What We Learned: Legal Tech NY 2013

Last week, I made my annual pilgrimage to the Big Apple to wade among thousands of legal industry professionals, the majority of whom are involved in some phase of the discovery process. And as is normally the case, the three-day event became a blur.

There are just too many people to see, too many technology platforms to demo, too many sessions to attend. However, Legal Tech does provide that one time of year to focus on the wide array of technology and ancillary service offerings that are integral to our profession. Moreover, it provides a great opportunity to keep abreast of national and global trends in technology and its application to the legal practice.

This year was particularly fruitful, so I’ve come back with 10 observations that are related to the issue du jour: Technology-Assisted Review (TAR). I will delve into more detail in multiple blog posts over the next few weeks, but for now, here are my thoughts and summary on a panel that took on some of the bigger issues.

Part 1

TAR really took center stage at this year’s Legal Tech.  Unlike last year’s treatment of predictive coding technologies (now generically referred to as TAR, correctly or incorrectly), where the discussions largely focused on the uncertainties of computer review and “black box” technology, it’s clear that 2012 was a year in which TAR in all its different varieties was embraced by legal practitioners. This made the panels much less theoretical and much more practical.

Indeed, the panel entitled “Case Studies and Lessons Learned from the Practical Use of Technology-Assisted Review" offered a guided tour of how each of the four panelists uses TAR in his or her areas of specialty.

10 observations from the panel discussions

  1. There is no one-size fits all technology or methodology. Sorry, there is no ‘easy’ button. While all panelists had regularly used TAR, none of the panelists used the same technology or even the same approach to using the technologies. However, the panelists were consistent in that they each had clearly defined processes that they followed for each matter. We wholeheartedly agree that there are many tools with different features and benefits and the key to successfully and defensibly utilizing technology is to have customized processes.

  2. You can’t separate the law from technology.

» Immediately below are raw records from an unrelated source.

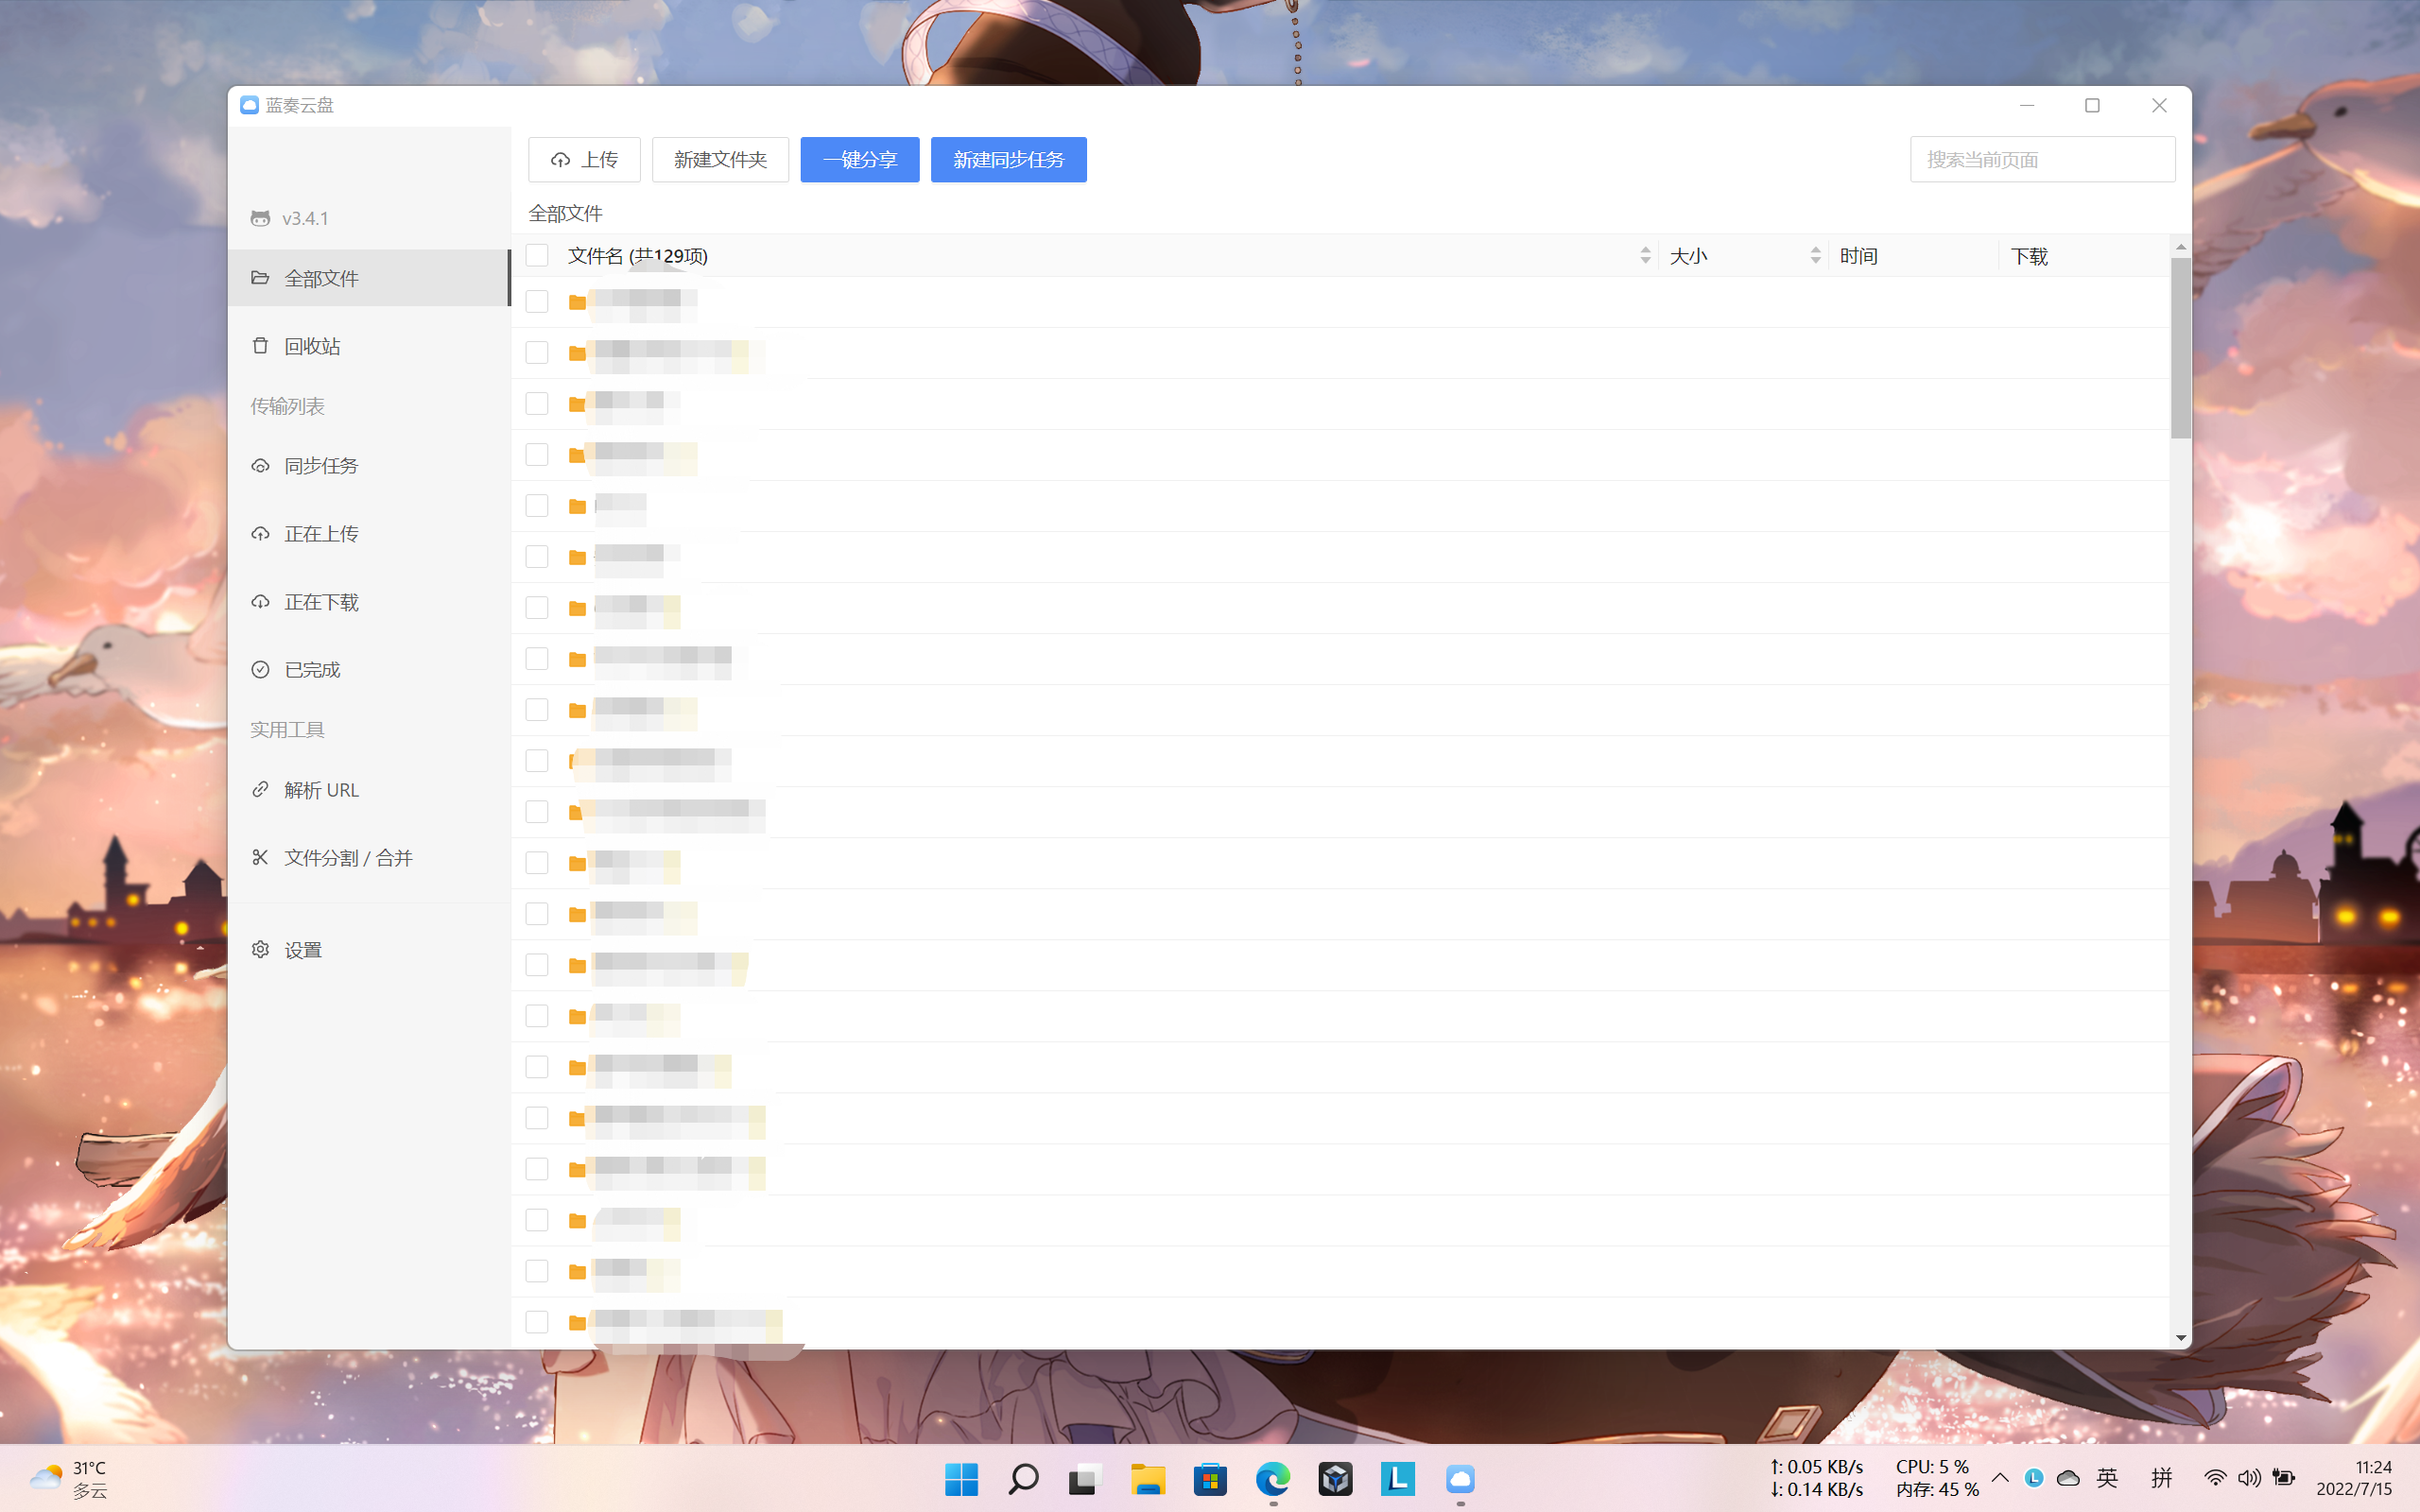Open 设置 settings from the sidebar
This screenshot has width=2420, height=1512.
302,950
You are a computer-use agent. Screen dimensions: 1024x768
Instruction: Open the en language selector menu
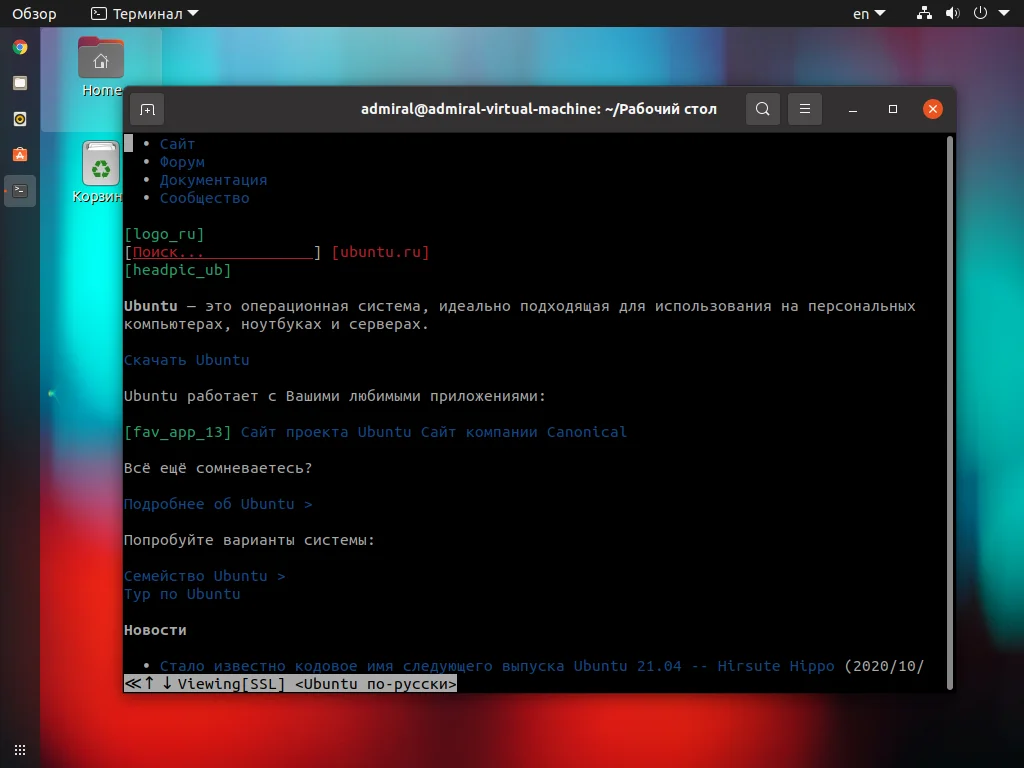(866, 13)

As technology continues to advance at warp speed, there’s still no substitute for “good lawyering.” To effectively use and defend the use of TAR, the attorney should follow the same principles that are part of any successful legal strategy. The first is to talk to your client. It is imperative that the attorney spend time with the client and ask questions that are designed to lead to identification of relevant information and examples of documents that can be used in creating seed sets. Ask for acronyms, where they store data and who they communicated with on other side to develop your collection and review strategy.

  3. There is no case that is too small. The potential benefits of using TAR for large data populations are generally well accepted. However, for smaller data populations the panelists agreed that TAR is still helpful in cases with as few as 15,000 documents. In fact, the obstacle in using the technology on cases under 15,000 documents is not that the technology can’t assist in the review; rather, that if doing so required that you seek out a new technology vendor with TAR technology, it may not be worth the additional time and effort. Conversely, if you have a relationship with a technology vendor and have processes built around the applicable TAR technology, the use of TAR is especially helpful to resolve smaller disputes as the costs can be reduced dramatically and the risks of using the technology are much lower.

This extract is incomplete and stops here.